Clinton registers the support of 35 percent of likely Democratic voters in the Granite State, according to the poll - a number that puts the New York senator only six points ahead of Obama, at 29 percent. Former North Carolina Sen. John Edwards comes in third place in the poll with 17 percent, and New Mexico Gov. Bill Richardson is fourth with 10 percent.
But the poll also indicates Clinton's supporters are more committed than Obama's: 43 percent of Clinton supporters say they will definitely vote for her, while only 28 percent of Obama supporters are willing to make that commitment.
While the two frontrunners are separated by a small margin in that poll, another survey released Thursday puts Clinton's lead at 14 percent. According to a Marist University poll, Clinton registers 37 percent compared to Obama's 23 percent. Edwards is at 18 percent in that poll, with no other candidate in double digits.
The Marist poll also surveyed likely Republican voters and found former Massachusetts Gov. Mitt Romney appears to lead the pack with 29 percent.
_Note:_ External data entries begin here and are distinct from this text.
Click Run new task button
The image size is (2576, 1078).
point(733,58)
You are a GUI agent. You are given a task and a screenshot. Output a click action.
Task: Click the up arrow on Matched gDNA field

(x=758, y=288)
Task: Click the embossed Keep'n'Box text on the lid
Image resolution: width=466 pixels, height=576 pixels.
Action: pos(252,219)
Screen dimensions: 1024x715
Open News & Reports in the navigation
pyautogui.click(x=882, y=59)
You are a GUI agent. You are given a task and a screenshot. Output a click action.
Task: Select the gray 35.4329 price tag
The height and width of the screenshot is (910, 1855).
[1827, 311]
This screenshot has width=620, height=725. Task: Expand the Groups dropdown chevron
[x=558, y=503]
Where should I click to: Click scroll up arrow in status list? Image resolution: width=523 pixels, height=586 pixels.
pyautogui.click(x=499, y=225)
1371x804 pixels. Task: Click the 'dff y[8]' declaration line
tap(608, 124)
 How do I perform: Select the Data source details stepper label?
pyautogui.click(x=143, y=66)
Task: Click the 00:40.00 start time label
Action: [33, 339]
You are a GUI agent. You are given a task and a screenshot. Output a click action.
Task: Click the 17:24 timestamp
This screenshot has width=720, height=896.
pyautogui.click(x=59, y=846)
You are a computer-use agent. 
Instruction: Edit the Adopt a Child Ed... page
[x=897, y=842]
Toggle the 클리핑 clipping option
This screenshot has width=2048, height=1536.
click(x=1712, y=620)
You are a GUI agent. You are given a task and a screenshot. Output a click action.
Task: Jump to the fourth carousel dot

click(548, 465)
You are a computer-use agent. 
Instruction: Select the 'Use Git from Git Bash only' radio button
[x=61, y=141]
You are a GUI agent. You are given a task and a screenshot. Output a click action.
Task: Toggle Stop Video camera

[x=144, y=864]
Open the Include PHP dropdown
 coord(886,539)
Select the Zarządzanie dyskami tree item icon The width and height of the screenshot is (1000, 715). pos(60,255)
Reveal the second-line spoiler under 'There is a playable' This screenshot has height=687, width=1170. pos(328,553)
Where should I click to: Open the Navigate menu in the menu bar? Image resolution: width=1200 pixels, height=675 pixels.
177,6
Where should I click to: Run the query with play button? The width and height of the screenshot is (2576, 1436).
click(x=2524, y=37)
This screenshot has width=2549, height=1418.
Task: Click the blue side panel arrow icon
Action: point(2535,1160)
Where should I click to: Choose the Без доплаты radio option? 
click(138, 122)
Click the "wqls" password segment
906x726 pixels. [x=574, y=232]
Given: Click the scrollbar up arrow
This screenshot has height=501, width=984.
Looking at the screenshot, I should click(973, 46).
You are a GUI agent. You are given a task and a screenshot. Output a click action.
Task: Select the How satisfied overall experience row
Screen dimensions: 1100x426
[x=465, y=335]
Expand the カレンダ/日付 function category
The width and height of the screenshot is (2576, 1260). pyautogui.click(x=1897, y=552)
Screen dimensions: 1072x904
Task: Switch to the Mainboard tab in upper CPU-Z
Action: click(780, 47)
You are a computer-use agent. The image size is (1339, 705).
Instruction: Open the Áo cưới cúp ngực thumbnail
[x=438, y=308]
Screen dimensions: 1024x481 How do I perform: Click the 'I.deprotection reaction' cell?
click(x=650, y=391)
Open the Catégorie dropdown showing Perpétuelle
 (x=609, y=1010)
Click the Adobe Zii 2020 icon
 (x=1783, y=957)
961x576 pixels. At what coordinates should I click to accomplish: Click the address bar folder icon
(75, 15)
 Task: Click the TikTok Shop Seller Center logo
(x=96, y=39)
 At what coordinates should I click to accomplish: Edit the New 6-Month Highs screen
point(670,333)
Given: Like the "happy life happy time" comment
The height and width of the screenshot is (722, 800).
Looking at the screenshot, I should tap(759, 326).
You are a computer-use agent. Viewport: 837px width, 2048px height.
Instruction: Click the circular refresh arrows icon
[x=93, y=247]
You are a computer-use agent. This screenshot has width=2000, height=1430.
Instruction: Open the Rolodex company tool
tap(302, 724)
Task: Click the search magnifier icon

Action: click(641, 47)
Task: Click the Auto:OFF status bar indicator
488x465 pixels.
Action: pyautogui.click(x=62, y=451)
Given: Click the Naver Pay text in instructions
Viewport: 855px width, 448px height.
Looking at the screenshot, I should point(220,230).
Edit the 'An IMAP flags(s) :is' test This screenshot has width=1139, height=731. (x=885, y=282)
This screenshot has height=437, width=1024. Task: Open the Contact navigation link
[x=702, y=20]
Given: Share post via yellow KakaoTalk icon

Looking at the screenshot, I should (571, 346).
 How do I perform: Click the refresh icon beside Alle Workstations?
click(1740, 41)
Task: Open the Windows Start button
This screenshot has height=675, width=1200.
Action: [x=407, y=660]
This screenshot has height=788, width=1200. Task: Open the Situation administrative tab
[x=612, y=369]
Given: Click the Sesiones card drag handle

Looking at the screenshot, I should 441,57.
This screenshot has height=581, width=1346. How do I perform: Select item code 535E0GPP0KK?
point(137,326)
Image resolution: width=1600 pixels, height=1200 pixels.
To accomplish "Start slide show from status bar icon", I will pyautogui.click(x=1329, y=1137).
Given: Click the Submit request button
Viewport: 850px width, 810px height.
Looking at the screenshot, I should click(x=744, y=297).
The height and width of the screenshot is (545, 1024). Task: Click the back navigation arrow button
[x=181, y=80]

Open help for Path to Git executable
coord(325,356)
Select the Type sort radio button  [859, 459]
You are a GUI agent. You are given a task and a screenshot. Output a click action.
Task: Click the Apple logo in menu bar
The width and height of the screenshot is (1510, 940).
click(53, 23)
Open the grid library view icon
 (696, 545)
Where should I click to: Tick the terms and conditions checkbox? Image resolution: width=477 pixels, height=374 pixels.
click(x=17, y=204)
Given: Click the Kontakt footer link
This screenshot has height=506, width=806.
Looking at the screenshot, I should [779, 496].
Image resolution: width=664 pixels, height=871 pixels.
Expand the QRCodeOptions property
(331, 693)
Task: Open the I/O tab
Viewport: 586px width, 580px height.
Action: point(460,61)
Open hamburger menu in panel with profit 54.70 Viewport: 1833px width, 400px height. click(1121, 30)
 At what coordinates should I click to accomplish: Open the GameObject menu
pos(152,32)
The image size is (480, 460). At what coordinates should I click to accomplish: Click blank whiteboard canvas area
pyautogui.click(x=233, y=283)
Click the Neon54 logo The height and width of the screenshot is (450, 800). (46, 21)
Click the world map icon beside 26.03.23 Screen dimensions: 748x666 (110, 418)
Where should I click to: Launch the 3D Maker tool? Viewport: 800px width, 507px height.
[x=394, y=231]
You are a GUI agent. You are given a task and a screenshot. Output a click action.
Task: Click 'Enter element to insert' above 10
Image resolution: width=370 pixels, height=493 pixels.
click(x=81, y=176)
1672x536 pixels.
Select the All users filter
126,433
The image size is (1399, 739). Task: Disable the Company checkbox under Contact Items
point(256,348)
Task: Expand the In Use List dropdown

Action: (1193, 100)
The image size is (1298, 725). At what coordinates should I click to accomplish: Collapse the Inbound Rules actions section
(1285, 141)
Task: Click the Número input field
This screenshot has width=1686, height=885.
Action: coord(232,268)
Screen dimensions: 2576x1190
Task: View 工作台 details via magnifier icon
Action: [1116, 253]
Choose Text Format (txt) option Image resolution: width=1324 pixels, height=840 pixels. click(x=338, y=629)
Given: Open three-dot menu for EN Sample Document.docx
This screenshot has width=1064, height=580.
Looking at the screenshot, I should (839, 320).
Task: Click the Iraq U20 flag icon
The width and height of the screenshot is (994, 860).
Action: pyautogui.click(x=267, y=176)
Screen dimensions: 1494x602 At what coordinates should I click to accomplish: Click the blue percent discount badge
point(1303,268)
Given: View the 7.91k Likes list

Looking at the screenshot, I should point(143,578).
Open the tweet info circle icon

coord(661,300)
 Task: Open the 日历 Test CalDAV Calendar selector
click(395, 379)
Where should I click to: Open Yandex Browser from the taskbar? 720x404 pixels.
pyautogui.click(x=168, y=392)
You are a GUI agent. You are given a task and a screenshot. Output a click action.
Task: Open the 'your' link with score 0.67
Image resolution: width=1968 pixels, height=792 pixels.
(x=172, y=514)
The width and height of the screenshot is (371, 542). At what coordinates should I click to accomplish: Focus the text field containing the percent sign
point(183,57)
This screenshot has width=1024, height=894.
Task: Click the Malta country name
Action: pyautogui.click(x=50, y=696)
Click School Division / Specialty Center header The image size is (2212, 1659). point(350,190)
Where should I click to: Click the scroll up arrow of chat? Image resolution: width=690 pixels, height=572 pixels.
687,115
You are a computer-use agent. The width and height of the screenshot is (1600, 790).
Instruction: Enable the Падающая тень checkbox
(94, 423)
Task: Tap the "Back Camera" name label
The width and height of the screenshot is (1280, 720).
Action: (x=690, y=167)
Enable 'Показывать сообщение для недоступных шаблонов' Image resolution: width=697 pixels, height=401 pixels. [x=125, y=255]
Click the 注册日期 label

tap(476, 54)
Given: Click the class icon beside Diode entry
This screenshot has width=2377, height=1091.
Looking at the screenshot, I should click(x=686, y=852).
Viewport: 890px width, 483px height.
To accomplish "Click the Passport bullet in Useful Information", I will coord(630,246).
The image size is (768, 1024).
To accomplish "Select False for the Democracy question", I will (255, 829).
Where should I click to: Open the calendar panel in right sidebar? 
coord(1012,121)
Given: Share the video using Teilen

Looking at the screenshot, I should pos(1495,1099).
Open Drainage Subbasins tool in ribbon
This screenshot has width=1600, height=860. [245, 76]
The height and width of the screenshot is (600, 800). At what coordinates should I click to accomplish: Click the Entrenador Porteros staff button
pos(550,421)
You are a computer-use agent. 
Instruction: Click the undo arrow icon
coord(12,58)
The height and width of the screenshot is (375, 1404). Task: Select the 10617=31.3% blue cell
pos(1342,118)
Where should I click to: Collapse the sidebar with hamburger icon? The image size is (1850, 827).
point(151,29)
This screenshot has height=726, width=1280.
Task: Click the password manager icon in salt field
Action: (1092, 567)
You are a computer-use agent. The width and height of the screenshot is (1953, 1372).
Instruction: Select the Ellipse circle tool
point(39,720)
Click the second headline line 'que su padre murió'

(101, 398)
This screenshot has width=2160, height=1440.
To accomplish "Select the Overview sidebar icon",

Former New York City Mayor Rudy Giuliani and Arizona Sen. John McCain are tied at 17 percent. Former Arkansas Gov. Mike Huckabee stands at 11 percent.
The ABC News/Washington Post poll, conducted November 29-December 3, interviewed 592 likely Democratic New Hampshire primary voters and carries a margin of error of 4 percentage points. The Marist poll, conducted November 28-December 2, interviewed 604 likely Democratic voters and 505 likely Republican voters, and carries a margin of error of 4 percent for the Democrats and 4.5 percent for the Republicans.